TALLINN 's Estonia is taking the lead in Baltic efforts to cut down on the scourge of drink driving with plans to introduce tough new laws.
Justice Minister Rein Lang and Interior Minister Juri Pihl decided at a July 18 meeting to initiate a legal amendment by which driving with a blood alcohol level of 15 mg or higher per 100 ml of blood will be an offense punishable under criminal law. The current level is 20mg alcohol per 100ml blood.
The rule will even apply to first-time offenders, the daily Postimees said, closing a current loophole that means they can only be charged with a relatively minor misdemeanor, regardless of their level of intoxication. At the moment drink driving can be treated as a criminal offense only the second time an offender is caught.
"We were unanimous that in the case of a blood alcohol level of 15 mg one can no longer speak of alcohol residue or accidental intoxication," Lang told the newspaper, adding that a blood alcohol level of that rank clearly showed that the person had knowingly sat behind the wheel when intoxicated.
Interior Minister Juri Pihl said that the speed of processing misdemeanor procedures should also be reviewed.
"Right now… the handling of a misdemeanor committed in road traffic may take up to 45 days," the minister told the newspaper. That does not in any way match the principle that an offense must be followed by a punishment as soon as possible, Pihl said.
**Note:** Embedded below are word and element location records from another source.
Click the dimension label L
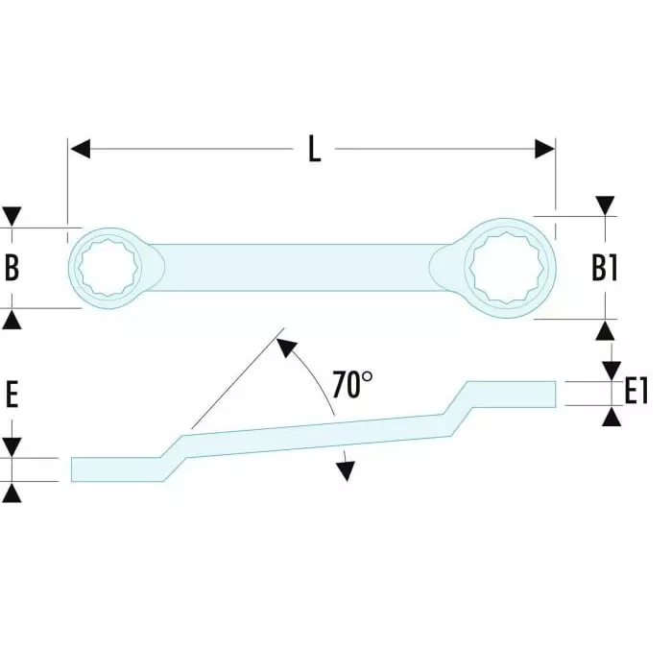tap(314, 150)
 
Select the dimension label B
tap(12, 268)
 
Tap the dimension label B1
tap(604, 269)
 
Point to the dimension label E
tap(12, 395)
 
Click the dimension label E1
tap(637, 391)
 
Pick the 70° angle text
tap(352, 384)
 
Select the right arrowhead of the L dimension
tap(544, 150)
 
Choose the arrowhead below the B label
tap(12, 319)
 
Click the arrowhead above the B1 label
tap(605, 205)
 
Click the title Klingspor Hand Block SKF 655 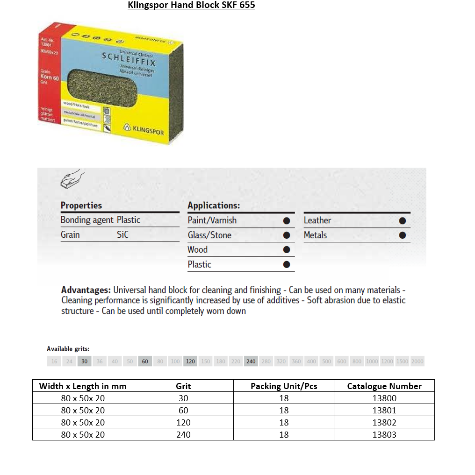[x=191, y=6]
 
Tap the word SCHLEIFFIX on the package [x=129, y=59]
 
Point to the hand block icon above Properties [x=72, y=179]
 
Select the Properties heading [x=81, y=206]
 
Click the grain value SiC [x=122, y=235]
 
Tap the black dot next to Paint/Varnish [x=287, y=220]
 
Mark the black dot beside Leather [x=402, y=220]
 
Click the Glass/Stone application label [x=209, y=235]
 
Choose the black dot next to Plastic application [x=287, y=265]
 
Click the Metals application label [x=315, y=235]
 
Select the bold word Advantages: [x=86, y=290]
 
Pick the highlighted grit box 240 [x=251, y=362]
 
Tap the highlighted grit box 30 [x=84, y=362]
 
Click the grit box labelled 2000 [x=417, y=362]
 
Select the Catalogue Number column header [x=384, y=386]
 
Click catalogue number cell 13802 [x=384, y=422]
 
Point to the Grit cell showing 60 [x=183, y=411]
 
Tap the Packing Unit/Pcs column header [x=284, y=386]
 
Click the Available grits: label [x=68, y=349]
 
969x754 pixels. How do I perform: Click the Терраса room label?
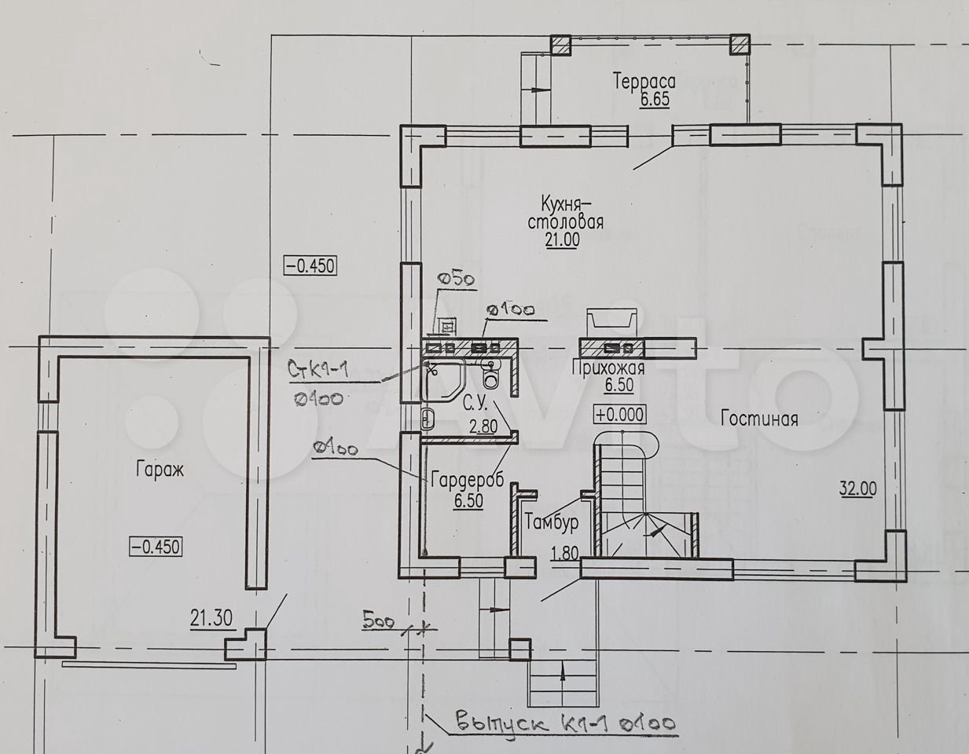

Pihl added that the stepped-up efforts to improve the situation in road traffic will not involve a major increase in the number of police patrols on the roads.
Instead, police intend to make better use of electronic surveillance, which will be used more extensively from next year.
The drink-drive crackdown is certainly timely, coming in the same week that road death statistics were released showing that 95 people were killed on Estonian roads in the first six months of this year, compared to 72 during the same period last year.
Estonia has adopted a national strategy to bring the number of annual road deaths below 100 by 2015.